Job market still poor for risk professionals

Redundancies, mergers and a shift away from complex structured products meanthe job market in risk management is still tough, with little hope for improvement.

"There's been no great change since 2008," said Dean Spencer, a recruiter with the London-based headhunting firm Barclay Simpson. "We are seeing more candidates than ever before, and there is little sign of the market loosening; some employers are hiring, but it's too early to say whether that's significant."

The number of new risk management vacancies has fallen 60% since 2007, according to a report published earlier this year by Barclay Simpson, and new posts are attracting crowds of applicants: "We had 85 CVs for two risk management jobs recently," commented Oliver Ottey, a manager at the London recruitment consultancy Goodman Masson.

It's no surprise, recruiters say, that investment banking is a particularly dry well for jobseekers. "We expect investment banks will be quiet for the rest of the year.
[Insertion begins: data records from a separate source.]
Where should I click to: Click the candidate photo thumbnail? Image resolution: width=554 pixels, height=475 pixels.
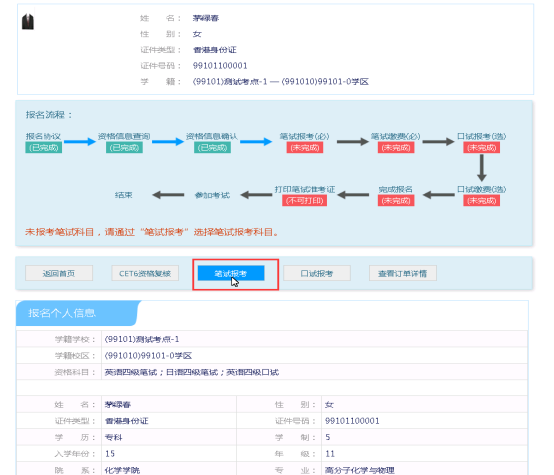click(28, 22)
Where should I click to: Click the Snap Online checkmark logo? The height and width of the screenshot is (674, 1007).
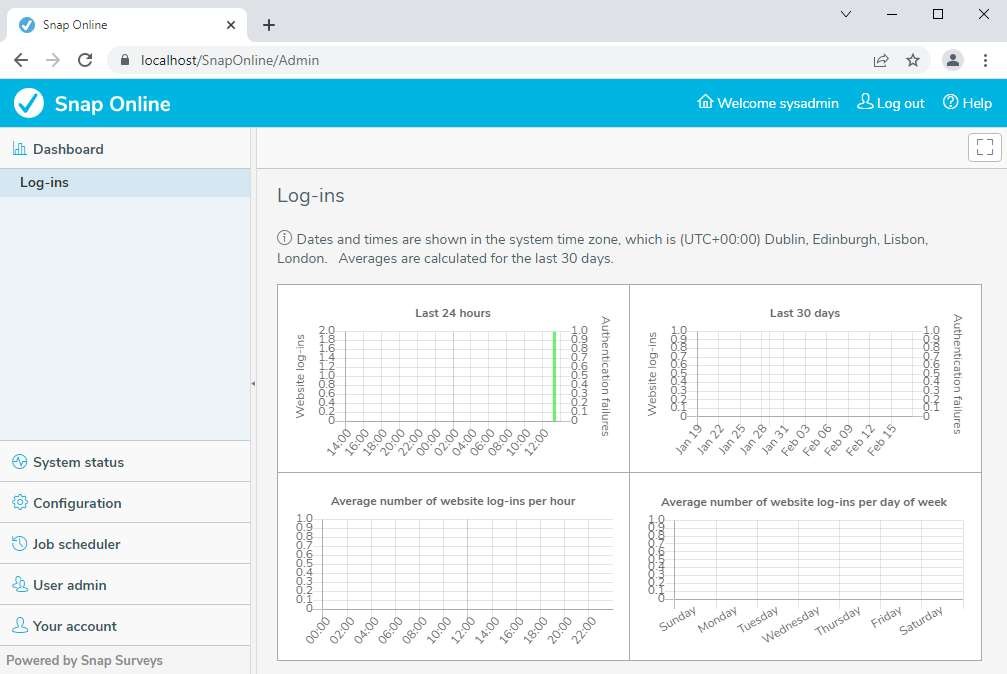pos(29,103)
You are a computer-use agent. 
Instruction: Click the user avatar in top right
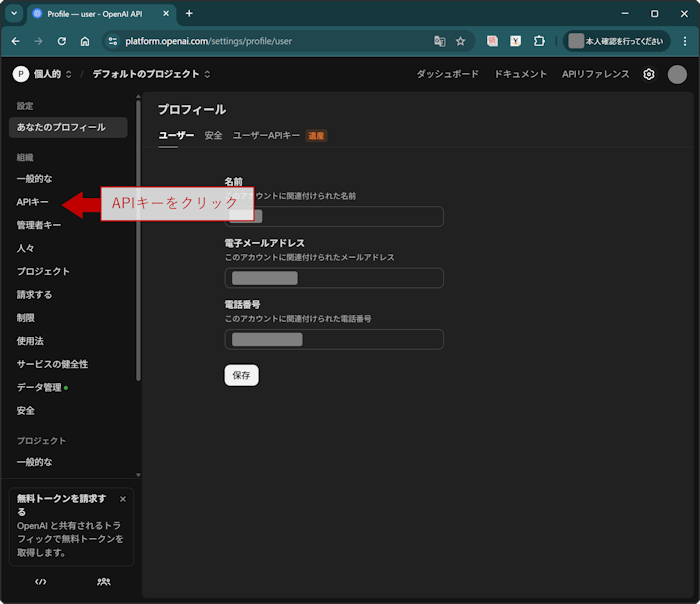tap(677, 74)
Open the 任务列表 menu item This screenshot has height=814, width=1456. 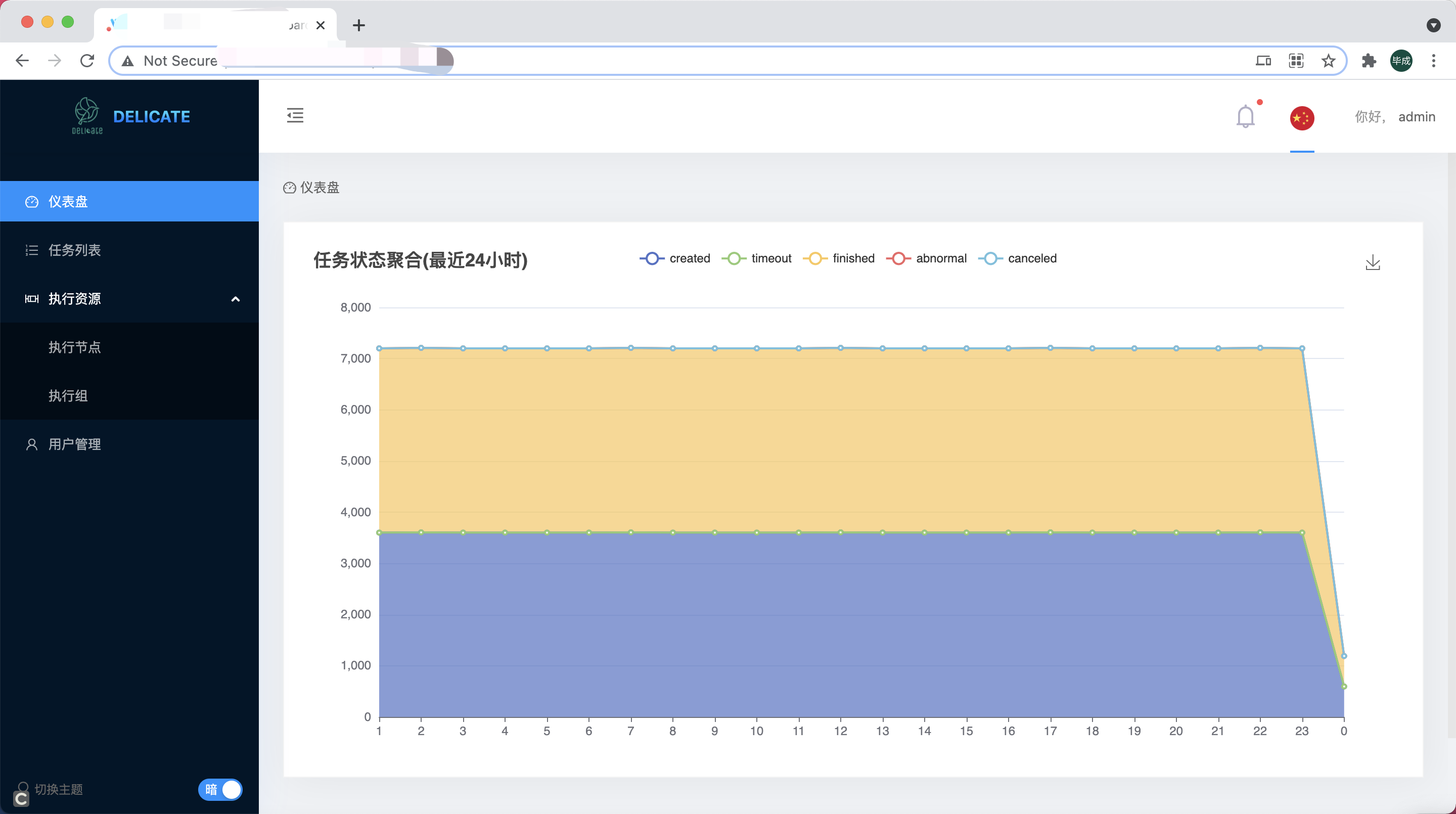pyautogui.click(x=74, y=250)
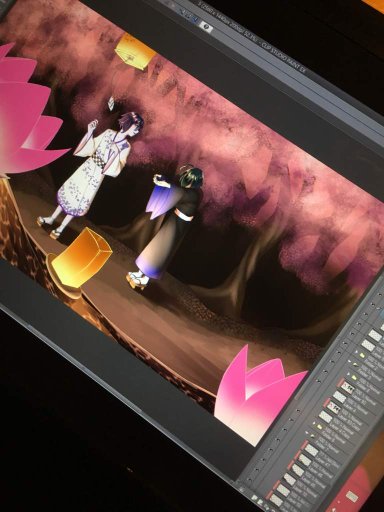Click the gray swatch on the red panel
This screenshot has height=512, width=384.
coord(352,497)
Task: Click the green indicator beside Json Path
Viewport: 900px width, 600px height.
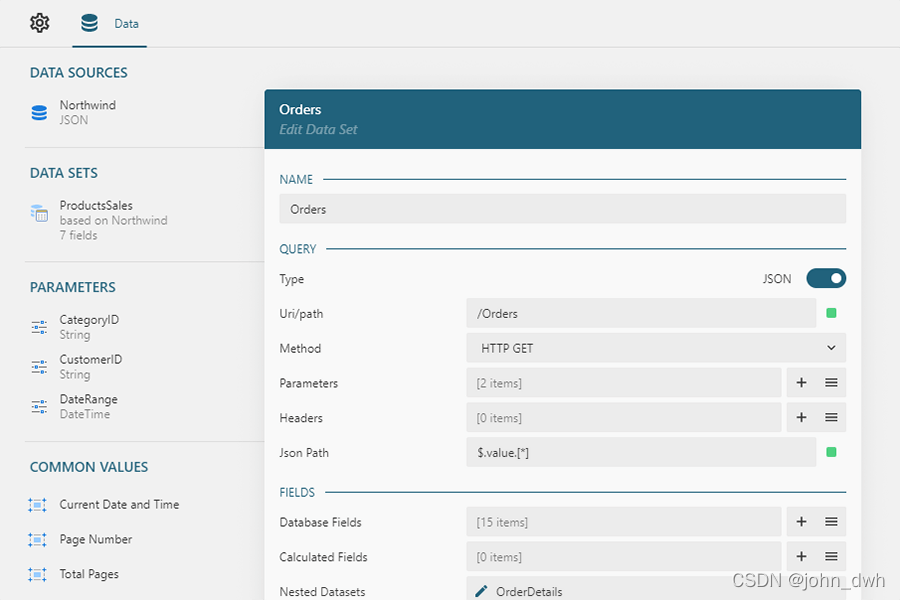Action: coord(832,452)
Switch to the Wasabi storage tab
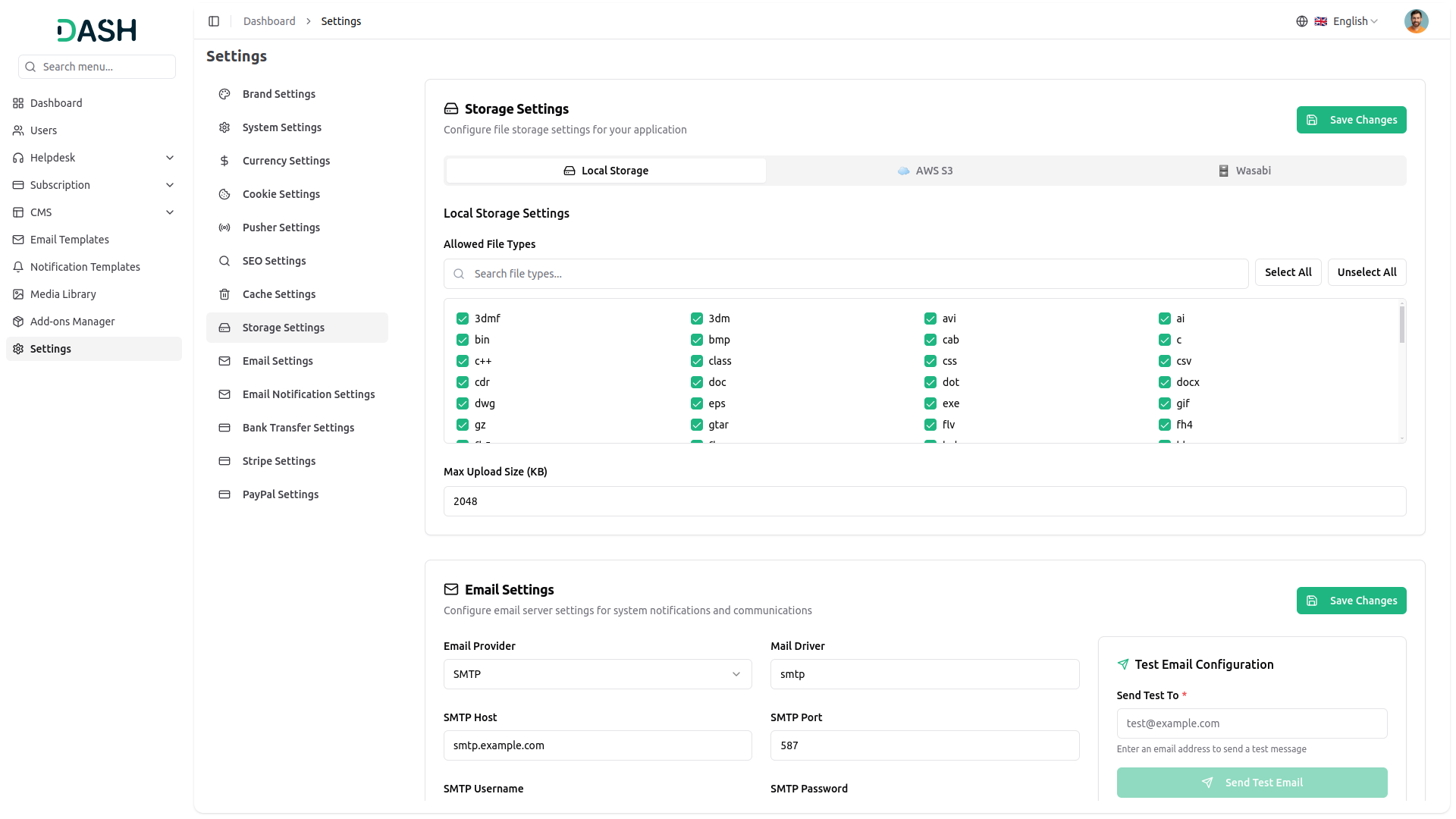 (1244, 171)
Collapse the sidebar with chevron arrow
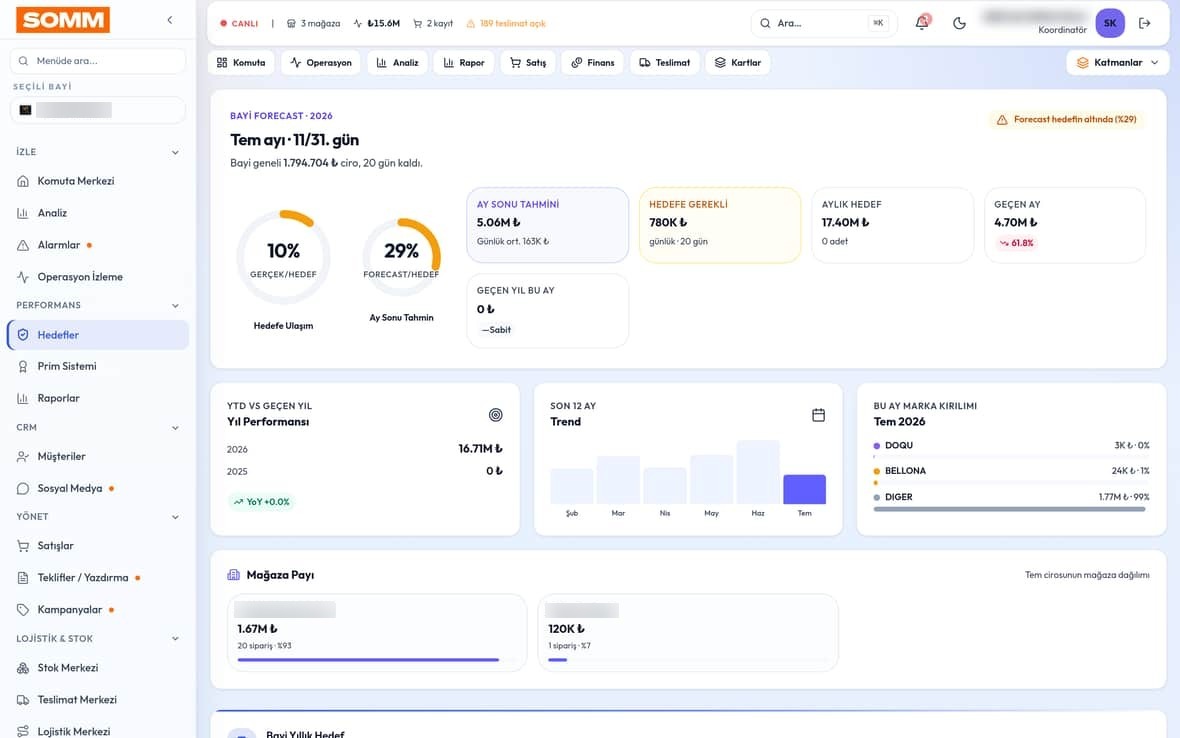1180x738 pixels. [x=169, y=20]
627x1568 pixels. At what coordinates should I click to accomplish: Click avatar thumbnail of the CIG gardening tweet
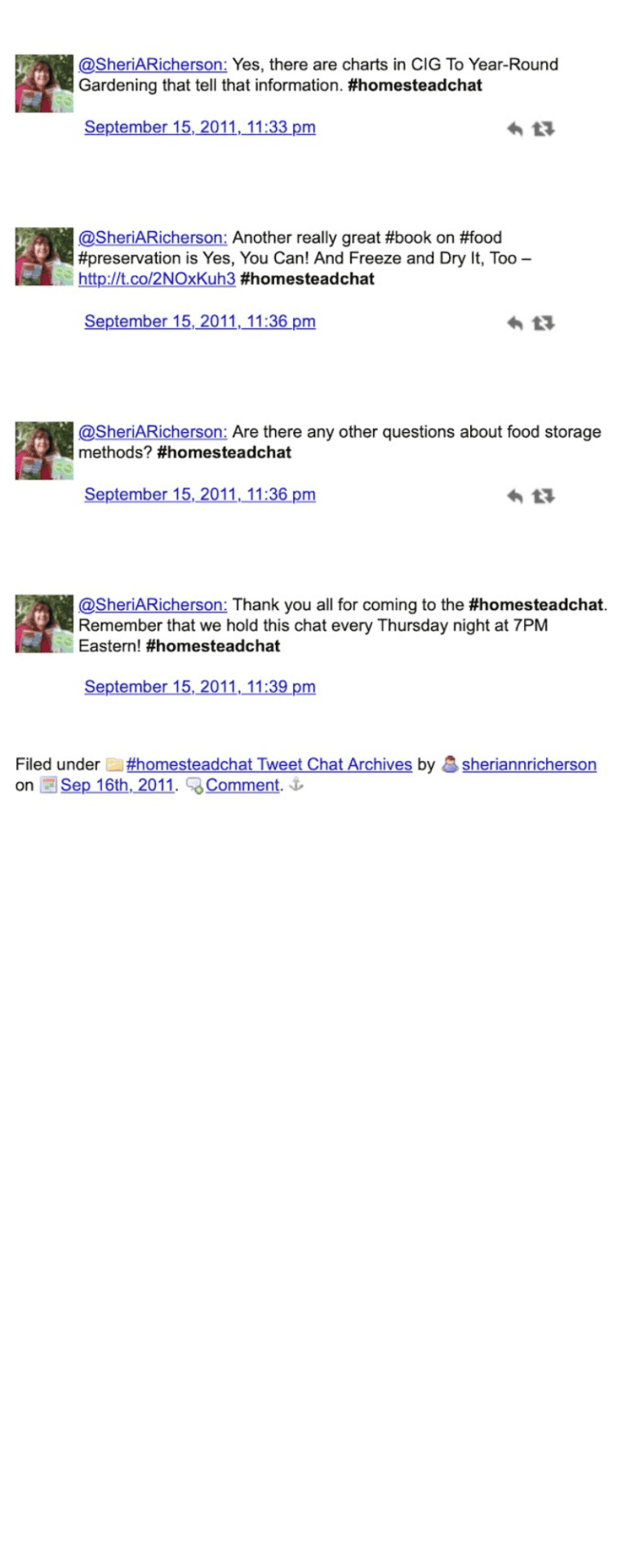click(44, 83)
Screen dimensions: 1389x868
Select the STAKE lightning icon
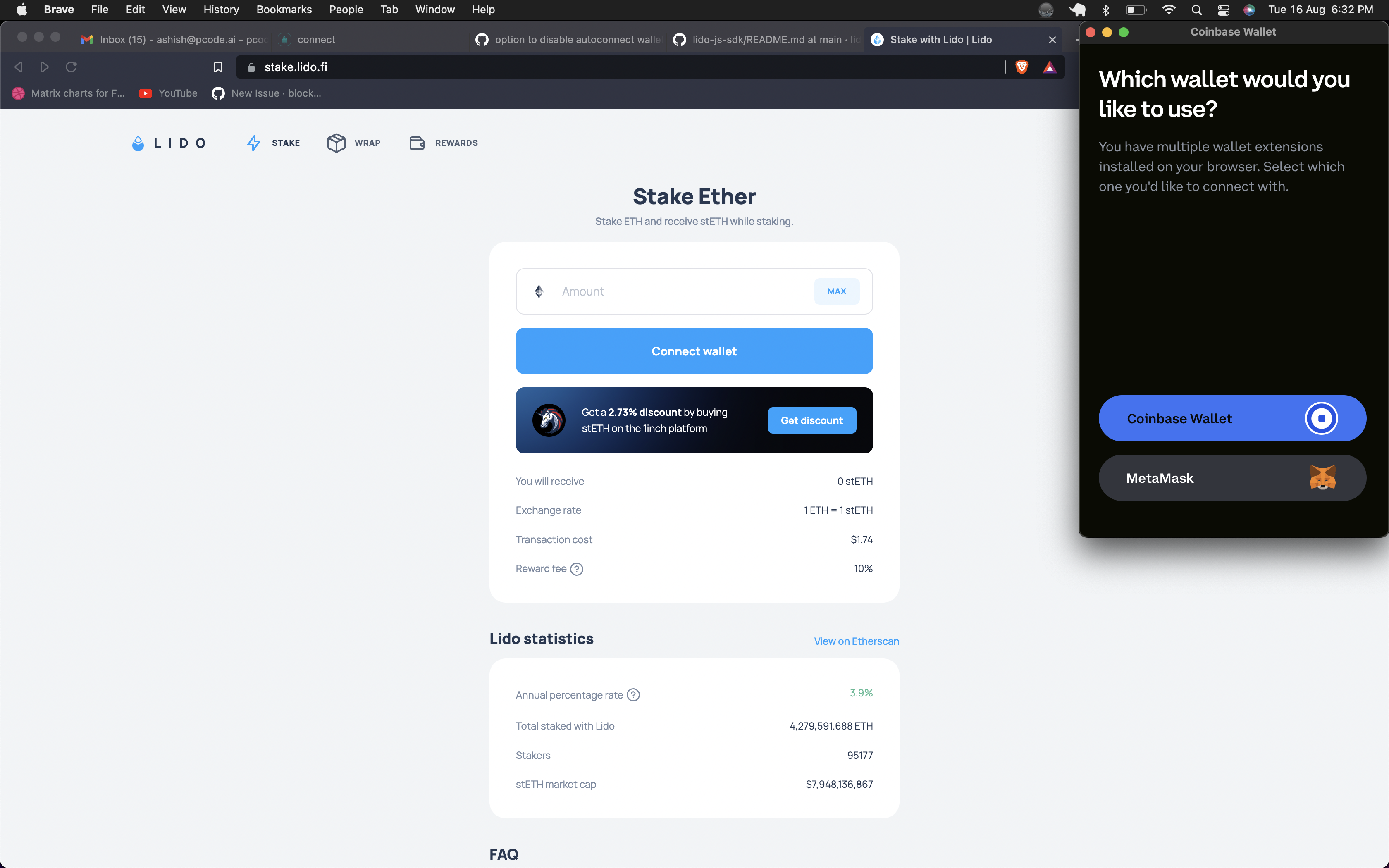coord(254,142)
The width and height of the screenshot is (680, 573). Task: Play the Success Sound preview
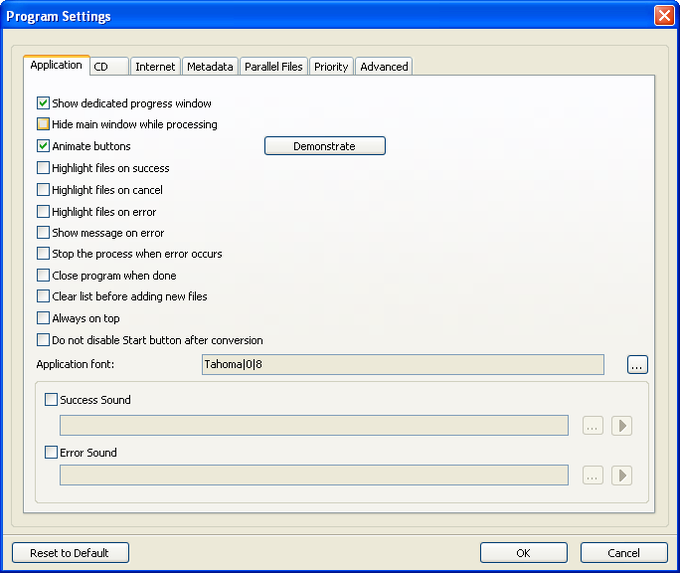pos(622,426)

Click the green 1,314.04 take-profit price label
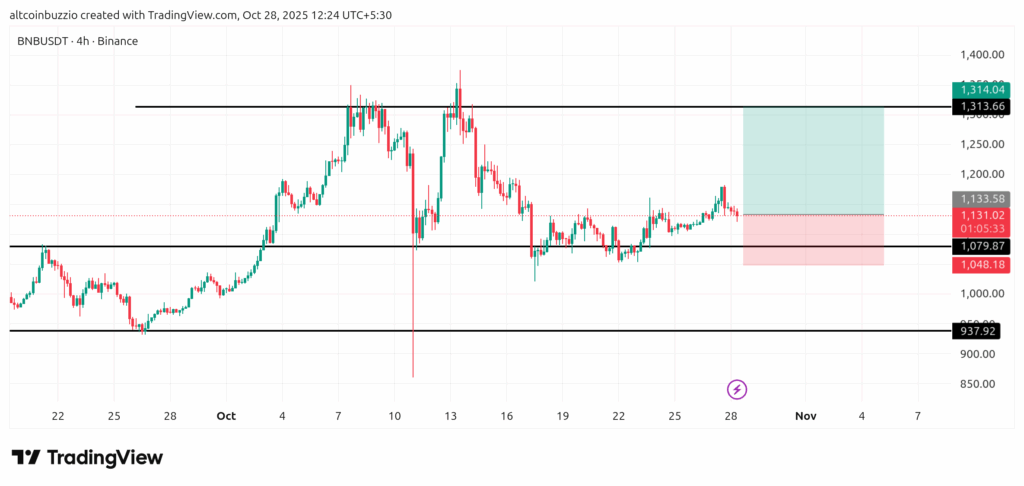click(978, 90)
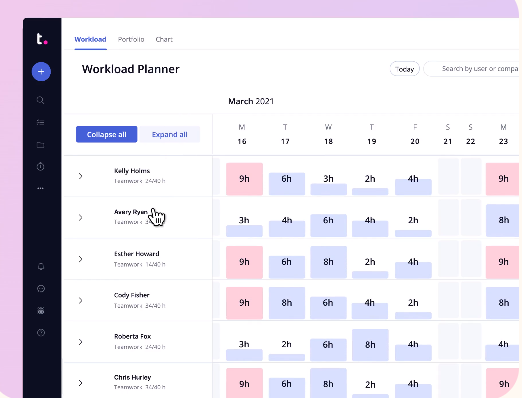Open the notifications bell icon
The width and height of the screenshot is (522, 398).
pos(41,267)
They've been virtually at zero since last summer," Spencer says. "Fund managers are doing a bit better, but some of the big fund managers are losing a lot of business and are cutting headcount in risk." Despite this, a small minority of banks - those least affected by the crisis - are still hiring aggressively, however, including Barclays Capital and HSBC, according to Ottey.

In particular, the collapse of the structured product market means risk managers and derivatives professionals in this area are having to move to the flow business or leave - RBS is one of many banks cutting jobs in structured products, following its strategic review earlier this year, which recommended it leave several of the more dangerous product areas.

Salaries have also been hit. Ottey said: "Two years ago, you would expect 20% or 30% increases [on changing jobs]. Some people are still able to get pay rises, but there has been an overall reduction - now we're seeing 10% or 20% for strong candidates, or even zero." The Barclay Simpson report says the average increase has fallen steadily from 24% in mid-2007 to 15% at the end of 2008.

Many employers are also cutting bonuses and raising base salaries in an attempt to retain staff - a move that, in the case of UBS, has "priced some people out of the market", Ottey added. With low expectations of bonuses, too, many banks find they no longer have to offer a bonus to secure the candidates they want - while the salary bands are the same as a year or two ago, new hires are now further down the bands, or are better qualified, than would have been the case in 2007 or 2008.

However, the picture is not completely bleak for risk managers planning to change jobs: the imminent introduction of the European Solvency II regulations means insurance providers and accounting firms will be keen to hire risk managers with the right experience, recruiters say. Brokers, too, are continuing to hire risk managers: "It's better than it was 12 months ago," said Neil Dunnigan, a senior consultant at City recruitment company Hays. "Brokers are seeing higher volumes and they are paying more attention to their hedging strategy."

Are there signs of recovery in the hiring business? Not so far, most recruiters believe. "We might look for an improvement in the second quarter... some banks have conservative hiring plans for Q2, but nothing rash," Dunnigan commented. Ottey added: "We've seen a slight increase in the past few weeks, but it could easily be a false bottom."